Ce serait une grave erreur d'étendre à tout le peuple letton les faits et gestes de ces tirailleurs dont le rôle est aussi important dans la deuxième phase de la révolution russe. Les tirailleurs maximalistes ne forment qu'une partie infime des soldats lettons - c'est l'élite du prolétariat fanatisé et aveuglé par l'évangile de l'Internationale et la lutte des classes. Selon les données statistiques il y avait environ 300'000 soldats lettons dont seulement 25'000 ont été enregistrés dans les listes des deux brigades lettones. La révolution avec ses conséquences désastreuses pour l'armée, a provoqué la diminution excessive de ces régiments. Ne voulant pas s'engager dans l'aventure dangereuse des maximalistes, les éléments les plus consciencieux au point de vue politique, quittèrent les régiments: on se laissa réformer par les Conseils de révision, dont le personnel, n'ignorant pas le véritable but de ces “malades imaginaires”, leur accordaient des permissions de 3 à 6 mois; D'autres tirailleurs, prenant en considération l'anarchie générale, “s'autodémobilisèrent” sans autres façons. L'autodémobilisation du 6ème régiment de Tuckum et de son Etat-Major, établi à Petrograd, par exemple, allait en grandissant, quand les leaders bolchévistes s'avisèrent d'envoyer des escouades à la gare et aux stations de chemin de fer baltiques pour arrêter les déserteurs. Par la suite le nombre des tirailleurs dans les deux brigades lettones se réduisit à 1-2'000 baïonnettes.

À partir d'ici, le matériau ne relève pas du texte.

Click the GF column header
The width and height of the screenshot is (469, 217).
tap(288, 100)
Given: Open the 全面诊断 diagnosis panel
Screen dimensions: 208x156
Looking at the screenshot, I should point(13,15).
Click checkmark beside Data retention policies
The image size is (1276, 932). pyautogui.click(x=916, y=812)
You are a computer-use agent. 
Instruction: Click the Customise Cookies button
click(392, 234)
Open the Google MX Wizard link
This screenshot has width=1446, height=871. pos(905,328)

Représentant toujours l'appui éprouvé du Gouvernement bolchéviste, les tirailleurs lettons y sont forcés par leur situation économique et politique. Dépaysés et dispersés dans la Russie socialisante, ils ne peuvent et ne veulent pas retourner en Lettonie sous le joug allemand bien qu'ils n'aient pas de chance de trouver n'importe quelle occupation à l'étranger. Le service chez le Gouvernement bolchéviste, au contraire, offre une situation économique et sociale tout à fait exceptionnelle.

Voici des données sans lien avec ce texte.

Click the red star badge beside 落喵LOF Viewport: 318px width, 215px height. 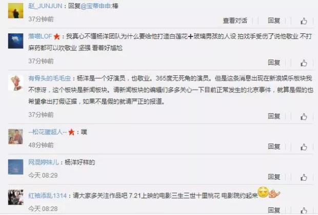pos(57,36)
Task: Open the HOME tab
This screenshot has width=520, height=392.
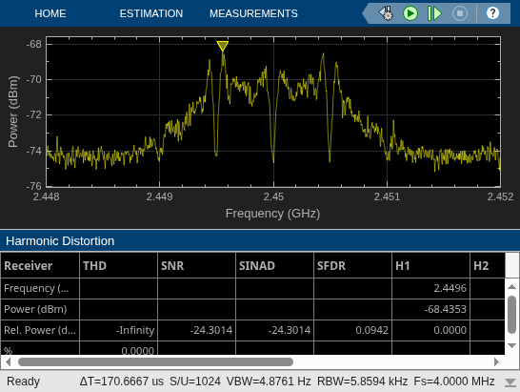Action: click(50, 13)
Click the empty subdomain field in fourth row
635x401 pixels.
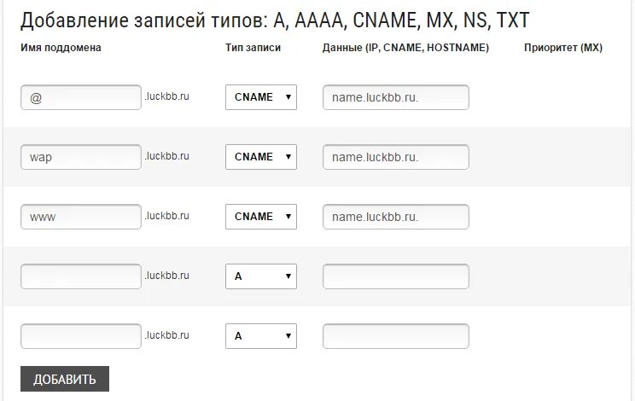coord(81,276)
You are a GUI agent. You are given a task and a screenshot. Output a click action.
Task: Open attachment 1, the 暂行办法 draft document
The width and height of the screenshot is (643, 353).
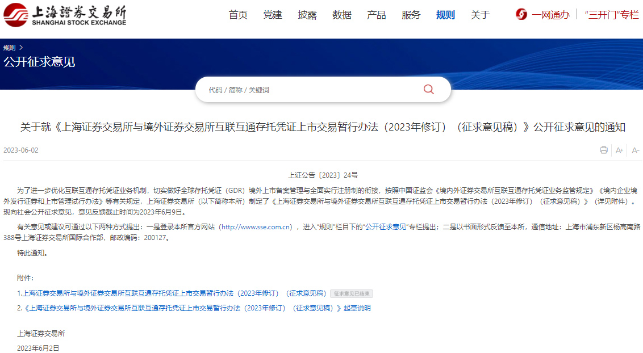pyautogui.click(x=170, y=293)
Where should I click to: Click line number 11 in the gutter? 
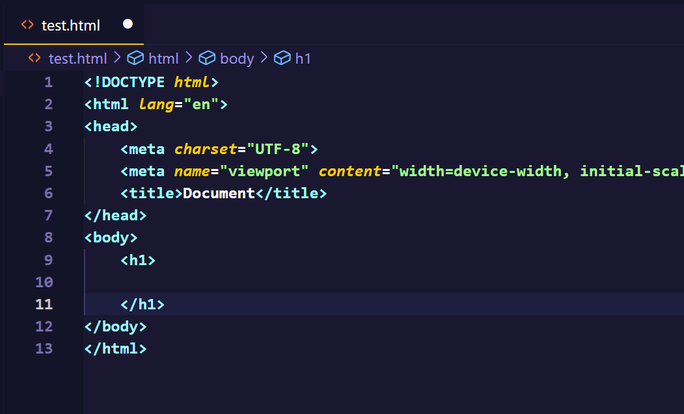pyautogui.click(x=44, y=304)
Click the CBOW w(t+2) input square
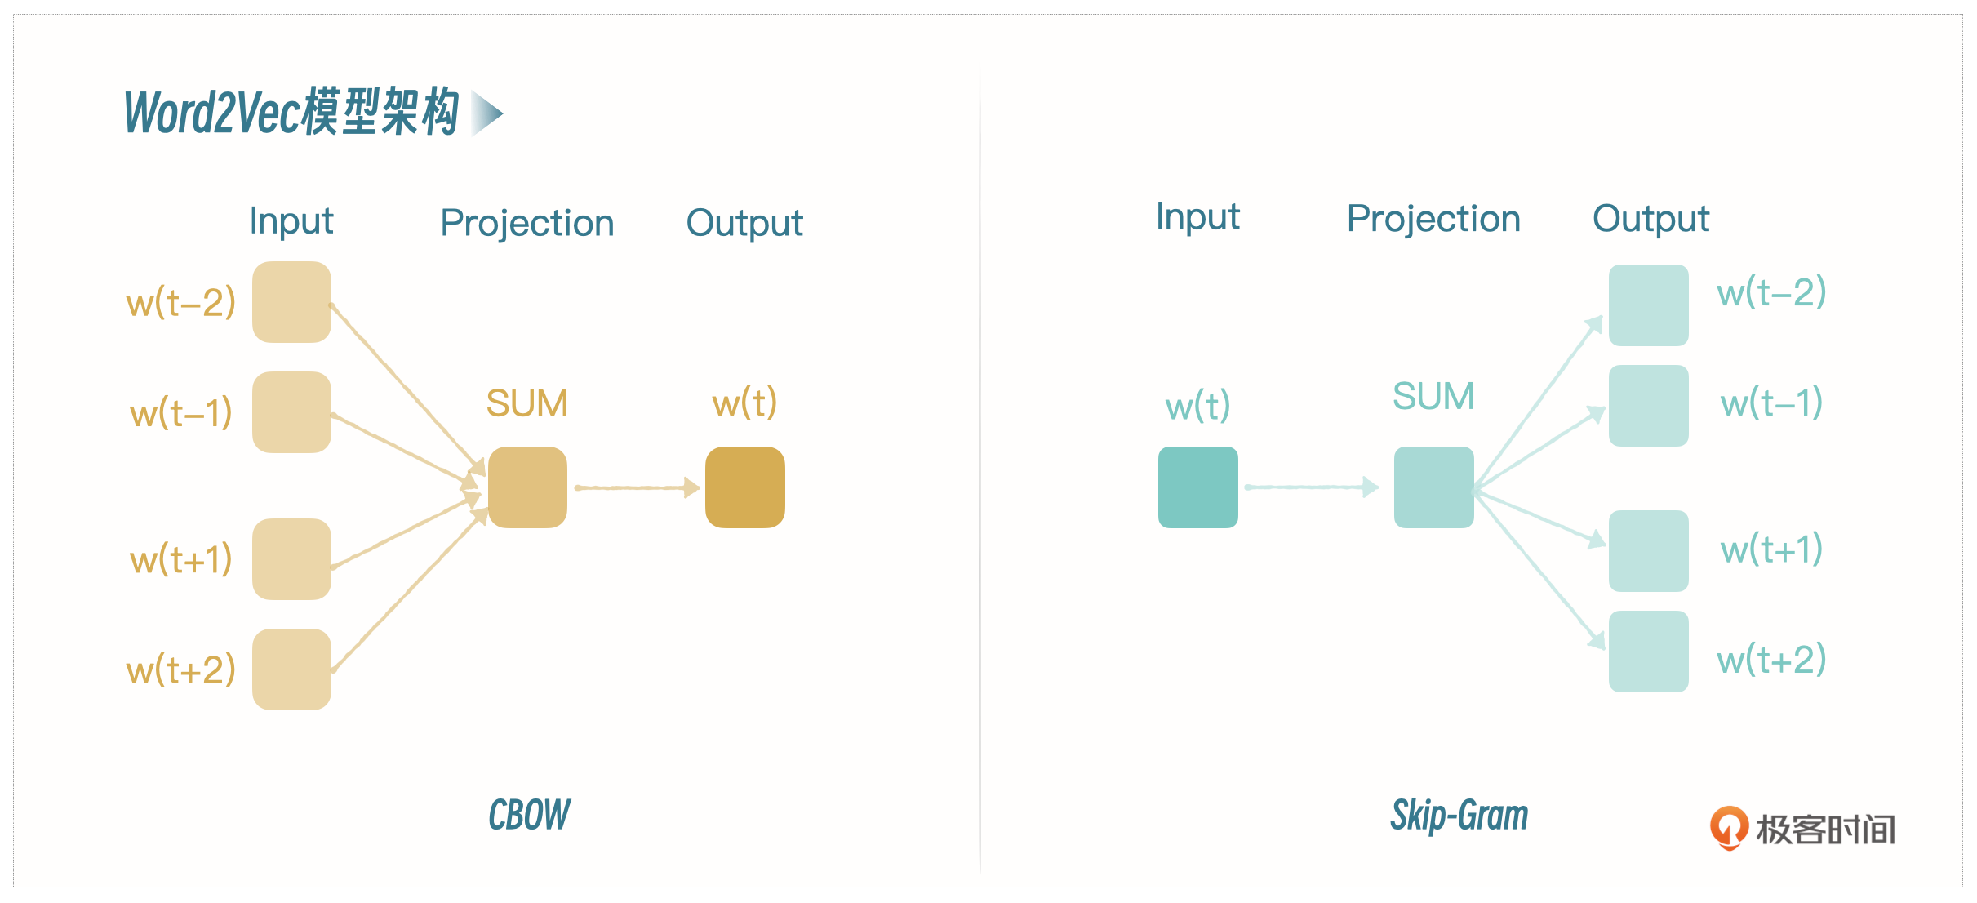This screenshot has width=1977, height=903. [291, 669]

Les relations étroites entre le Gouvernement maximaliste et les tirailleurs lettons ont d'ailleurs des raisons historiques et traditionnelles. Les leaders de la social-démocrate lettone sont, comme il a été dit plus haut dans leur majorité écrasante des maximalistes et ils ont été toujours intimement liés avec les maximalistes russes. Depuis la révolution d'octobre ils font part des différents commissariats du Gouvernement des Soviets. Désirant avoir un soutien fidèle et ferme, les maximalistes lettons ont, au mois de novembre 1917, organisé et appelé à Petrograd une compagnie spéciale, se composant de volontaires maximalistes, qui forment depuis lors la garde personnelle du Gouvernement des Soviets.

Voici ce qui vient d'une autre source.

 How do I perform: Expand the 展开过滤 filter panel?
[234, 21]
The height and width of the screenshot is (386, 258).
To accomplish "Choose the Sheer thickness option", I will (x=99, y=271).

On aurait certainement tort de prendre tous les bolchéviks pour des démagogues conscients ou des agents allemands. Il y en a, certes, parmi eux beaucoup plus que dans les autres partis politiques de la Russie; mais la plupart des leaders bolchévistes représentent la catégorie des réformateurs de la vie économique, sociale et politique si bien définis et caractérisés par M.le docteur Maurice Dide dans son livre intéressant “les Idéalistes Passionnés”. La foi ardente dans la possibilité d'accomplir avec succès la révolution économique et sociale est fortement secondée par ce qui reste des idées slavophiles dans l'esprit des socialistes russes de nos jours. Les “grands initiés” du socialisme russe ont la ferme conviction que le peuple russe est appelé à réveiller “l'Occident pourri” et à lui inculquer le “neosocialisme”. Le fait d'avoir “brûlé les étapes” dans l'évolution politique a exalté la confiance des réformateurs, et leur simplisme dans la politique et dans la vie économique se sont traduits chez le peuple par la psychose du bolchévisme. La révolution russe, commencée avec tant d'éclat s'est transformée, en “révolte d'esclaves”; l'attitude et les gestes du peuple russe ont cruellement détruit les illusions sur la bonté naturelle de ce peuple, sur les masses chères aux marxistes russes. Il est bien curieux de lire les journaux et les revues russes de nos jours avec leurs articles, études et essais traitant de la crise, voire de la tragédie de la classe cultivée (intelligentsia marxiste) russe au sujet des idées générales sur la vie politique, économique et les qualités et les défauts du caractère du peuple russe. La mentalité des leaders socialistes lettons est un reflet de celles de leurs camarades russes et en porte l'empreinte.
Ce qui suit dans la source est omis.